El líder convergente a quien todos daban por muerto ha resucitado, pletórico de fuerza, como suele suceder cuando, en vez de rematar políticamente a un enemigo peligroso que ha caído en su propia trampa, se le tiende la mano por cobardía o debilidad. Digo «enemigo» y subrayo «peligroso» porque en eso exactamente se ha convertido Artur Mas: en un renegado al país que le confirió el rango de presidente de la Generalitat, España, y en un traidor a la Constitución de la que emana el cargo y él que juró cumplir con lealtad. Mas ha abrazado el separatismo con una determinación idéntica a la de Junqueras, cuya posición dominante en las filas del radicalismo ha quedado laminada por el éxito del «president» en su desafío a la legalidad. La inacción del Gobierno de España, eso que Rajoy denomina «reacción proporcionada», ha dado alas al secesionismo promovido desde el corazón mismo del Palau de la Generalitat, lo cual otorga un punto más de gravedad a lo sucedido. Los catalanes han votado, desobedeciendo dos sentencias del Constitucional, y lo han hecho en colegios públicos. Es irrelevante el número de personas participantes en la consulta o las irregularidades que pudieran cometerse en el transcurso de la jornada. Lo importante es que el líder secesionista de una comunidad autónoma, utilizando todo su poder institucional, ha doblado el brazo del Estado ante los ojos del mundo. Lo lamentable es que el mismo Estado que ha rescatado a esa comunidad con más de 31.000 millones de euros procedentes de nuestros bolsillos, sin controlar el destino al que iban a parar los fondos, no ha sabido ganar ese pulso y ha consentido que mi dinero se invirtiera en su «construcción nacional». Haga lo que haga ahora la Fiscalía, llega tarde. El daño está hecho y el independentismo ha conquistado un terreno imposible de recuperar.

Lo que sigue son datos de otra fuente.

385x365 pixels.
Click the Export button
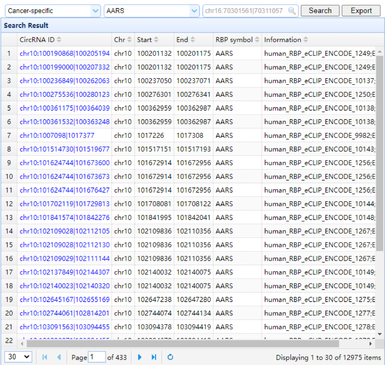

La tranquilidad de Rajoy en vísperas del 9-N resulta tan improcedente como la «proporcionalidad» con la que trató de justificar ayer su falta de reacción el domingo y probablemente responda a un mismo error de partida: fiarse de un trilero. Confiar en el compromiso de un hombre que desconoce lo que significa «lealtad» y jamás ha honrado su palabra, como es costumbre arraigada de cualquier nacionalista en su relación con España. A través de Pedro Arriola, comodín de toda negociación en la sombra, Mas envió al presidente el recado de que ambos podrían «saltar» del 8 al 10 de noviembre sin llegar al choque de trenes, porque la votación se llevaría a cabo al margen de la Generalitat y evitando humillar al Estado. El jefe del Ejecutivo cumplió con su obligación de recurrir al Alto Tribunal, aunque no fue más allá. No previó medidas de fuerza legal destinadas a impedir lo sucedido, porque no se lo esperaba. Le engañaron o se dejó engañar. Y al burlarse de su Gobierno nos ofendieron a todos los que creemos en la dignidad irrenunciable de esta Nación escarnecida, hoy huérfana de liderazgo.

Artur Mas ha triunfado en este lance, diga lo que diga ahora la Justicia, por incomparecencia del contrario. Solo cabe confiar en que esta derrota sirva de lección para mañana y no se lleve por delante la Carta Magna aprobada por amplísimo consenso hace solo 36 años, como pide con insistencia el líder socialista Pedro Sánchez. Cabe aprender del error, acertar con el diagnóstico de la grave enfermedad que padecemos y abandonar definitivamente la política de la zanahoria, no solo porque sea inútil, no solo porque sea injusta, sino porque resulta prohibitiva en esta en España que, tal como dice el PP, no puede seguir viviendo por encima de sus posibilidades.